Indonesian Political, Business & Finance News

Unravelling Indonesia's Economic Pressures in 2026

| Source: ANTARA_ID Translated from Indonesian | Economy
Unravelling Indonesia's Economic Pressures in 2026
Image: ANTARA_ID

With sharp analysis, courage in decision-making, and consistency in implementation, Indonesia has the opportunity not only to survive but also to grow stronger.

Jakarta (ANTARA) - The year 2026 has not truly opened a new chapter for Indonesia’s economy. Clouds of uncertainty still loom, now feeling closer and more tangible in daily life.

Prices are slowly creeping upwards, employment has not fully recovered, and confidence in policy direction is being tested. In such a landscape, what is needed is not mere caution, but clarity in reading the situation and courage in taking steps.

The First Semester 2026 Economic Expert Survey released by the Institute for Economic and Social Research at the Faculty of Economics and Business, University of Indonesia, provides an overview that cannot be ignored.

The 85 economists involved in the study generally assess Indonesia’s economic condition as worsening or at least stagnant.

This assessment is not mere perception, but a reflection of several indicators showing real pressures, particularly from the side of inflation, which is expected to rise significantly in the near term.

This increase in inflation expectations serves as an important signal that people’s purchasing power could be eroded.
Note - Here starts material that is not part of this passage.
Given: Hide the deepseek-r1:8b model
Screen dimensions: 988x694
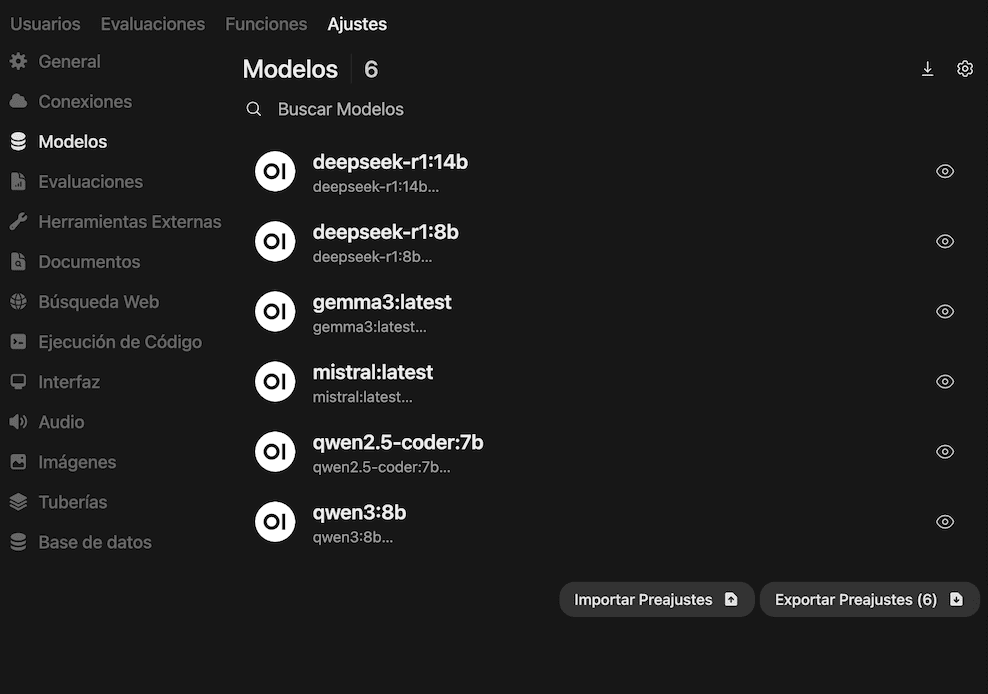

In an economy still heavily reliant on domestic consumption, such pressures not only affect households but also the sustainability of the business world.

When people start holding back on spending, businesses face declining demand, which ultimately could lead to slowdowns in production and employment absorption.

It is no surprise that the survey also notes that the labour market and business environment are projected to remain sluggish or even worsen.

These issues become even more complex when linked to policy effectiveness. Economists assess that fiscal policy, the financial sector, and the labour market still have limitations in driving stronger recovery.

Although there is a slight improvement in perceptions of monetary policy, this is not sufficient to offset the broader challenges.

Concerns over inclusivity and economic inequality are actually strengthening, indicating that existing growth has not been fully felt evenly across all segments of society.